As for regrets, aside from not seeing an end to conflicts in Africa, and especially in Syria, he cited the injustice imposed “on many helpless people … whose human rights and human dignity have been violated and abused,” particularly women and girls.
He cited the sexual abuse and exploitation of women and girls by U.N. peacekeepers, stressed that he had fired the head of the U.N. mission in Central African Republic _ a rarity at the U.N.—and his commitment and determination to end it. But he said he needs the help of member states to prosecute alleged perpetrators because the U.N. has no judicial enforcement measures.
The U.N.’s handling of the cholera epidemic in Haiti has also been widely criticized, and Ban stressed the U.N.’s “moral responsibility” to help improve the country’s water and sanitation and eliminate the disease—but he said the Haitian government must also do more.
Rather than giving advice to his successor, Ban said he has some advice for member states: Be more united and work for the “common good” rather than your country’s national interest.
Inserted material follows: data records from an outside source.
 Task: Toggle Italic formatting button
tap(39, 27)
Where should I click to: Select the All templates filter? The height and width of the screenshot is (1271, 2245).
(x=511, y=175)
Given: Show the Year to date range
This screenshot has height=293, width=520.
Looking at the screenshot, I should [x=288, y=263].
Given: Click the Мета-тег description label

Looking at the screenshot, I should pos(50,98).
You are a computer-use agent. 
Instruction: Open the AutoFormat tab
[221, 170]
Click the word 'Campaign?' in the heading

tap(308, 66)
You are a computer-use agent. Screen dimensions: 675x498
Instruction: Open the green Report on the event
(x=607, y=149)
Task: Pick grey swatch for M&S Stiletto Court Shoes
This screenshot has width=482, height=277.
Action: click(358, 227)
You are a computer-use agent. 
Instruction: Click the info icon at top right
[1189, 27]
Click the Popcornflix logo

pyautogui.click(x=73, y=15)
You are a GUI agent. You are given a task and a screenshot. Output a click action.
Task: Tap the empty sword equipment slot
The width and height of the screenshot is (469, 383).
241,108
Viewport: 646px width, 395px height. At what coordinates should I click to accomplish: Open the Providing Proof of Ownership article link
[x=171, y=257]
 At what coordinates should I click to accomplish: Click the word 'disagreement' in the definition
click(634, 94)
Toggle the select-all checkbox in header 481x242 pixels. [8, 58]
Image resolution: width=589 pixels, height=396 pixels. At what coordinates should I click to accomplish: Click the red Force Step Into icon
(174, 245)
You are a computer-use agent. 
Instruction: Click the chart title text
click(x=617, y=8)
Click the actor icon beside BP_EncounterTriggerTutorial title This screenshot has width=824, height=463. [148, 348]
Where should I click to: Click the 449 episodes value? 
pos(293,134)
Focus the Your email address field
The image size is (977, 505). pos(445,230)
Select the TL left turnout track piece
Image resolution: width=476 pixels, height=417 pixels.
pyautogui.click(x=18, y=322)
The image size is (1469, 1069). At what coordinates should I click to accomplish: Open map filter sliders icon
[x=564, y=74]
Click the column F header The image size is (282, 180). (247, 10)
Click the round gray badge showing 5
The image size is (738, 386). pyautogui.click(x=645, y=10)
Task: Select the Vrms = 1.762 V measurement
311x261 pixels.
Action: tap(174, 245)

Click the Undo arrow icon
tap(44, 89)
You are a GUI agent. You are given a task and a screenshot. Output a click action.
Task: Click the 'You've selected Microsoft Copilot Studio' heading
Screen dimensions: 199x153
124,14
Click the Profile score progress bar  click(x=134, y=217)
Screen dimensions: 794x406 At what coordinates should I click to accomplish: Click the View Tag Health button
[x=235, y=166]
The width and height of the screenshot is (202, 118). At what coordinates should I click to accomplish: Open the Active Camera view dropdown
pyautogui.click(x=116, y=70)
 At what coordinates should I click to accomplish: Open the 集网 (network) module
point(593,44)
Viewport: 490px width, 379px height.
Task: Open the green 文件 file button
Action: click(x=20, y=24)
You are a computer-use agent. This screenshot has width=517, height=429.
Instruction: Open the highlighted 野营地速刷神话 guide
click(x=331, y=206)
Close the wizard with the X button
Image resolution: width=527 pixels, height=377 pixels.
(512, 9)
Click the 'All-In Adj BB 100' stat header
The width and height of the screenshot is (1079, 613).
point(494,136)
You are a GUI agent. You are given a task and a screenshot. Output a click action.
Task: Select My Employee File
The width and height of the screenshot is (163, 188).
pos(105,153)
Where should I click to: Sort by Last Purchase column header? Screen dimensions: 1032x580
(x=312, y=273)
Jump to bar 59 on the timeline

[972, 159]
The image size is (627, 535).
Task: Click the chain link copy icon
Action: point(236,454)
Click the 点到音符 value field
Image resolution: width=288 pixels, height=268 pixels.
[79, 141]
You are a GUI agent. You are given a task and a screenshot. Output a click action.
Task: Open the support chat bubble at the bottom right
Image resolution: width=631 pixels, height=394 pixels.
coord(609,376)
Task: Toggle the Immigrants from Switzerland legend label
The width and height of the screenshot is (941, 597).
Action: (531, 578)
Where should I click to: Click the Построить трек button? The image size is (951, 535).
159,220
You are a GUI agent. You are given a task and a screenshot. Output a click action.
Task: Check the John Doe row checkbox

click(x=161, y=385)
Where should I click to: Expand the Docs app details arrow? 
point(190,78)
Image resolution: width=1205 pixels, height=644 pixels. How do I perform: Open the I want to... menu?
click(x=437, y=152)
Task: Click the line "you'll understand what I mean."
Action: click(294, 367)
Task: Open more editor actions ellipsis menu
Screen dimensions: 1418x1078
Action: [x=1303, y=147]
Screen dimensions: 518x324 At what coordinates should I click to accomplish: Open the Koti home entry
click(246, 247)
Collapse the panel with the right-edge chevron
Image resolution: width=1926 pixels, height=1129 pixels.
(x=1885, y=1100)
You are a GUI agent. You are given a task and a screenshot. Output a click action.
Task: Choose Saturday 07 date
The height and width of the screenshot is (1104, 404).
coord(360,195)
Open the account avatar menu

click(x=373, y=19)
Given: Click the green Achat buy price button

As for his future, he said he will be returning home to South Korea, where as a private citizen he will “spare no efforts” to help promote reconciliation with North Korea if there is an opportunity.
What about writing a book about his decade as secretary-general?
“One day, many years later, and I’m not in a position to write soon, but I can speak more freely because I do not want to criticize all of them while I’m in power,” Ban said.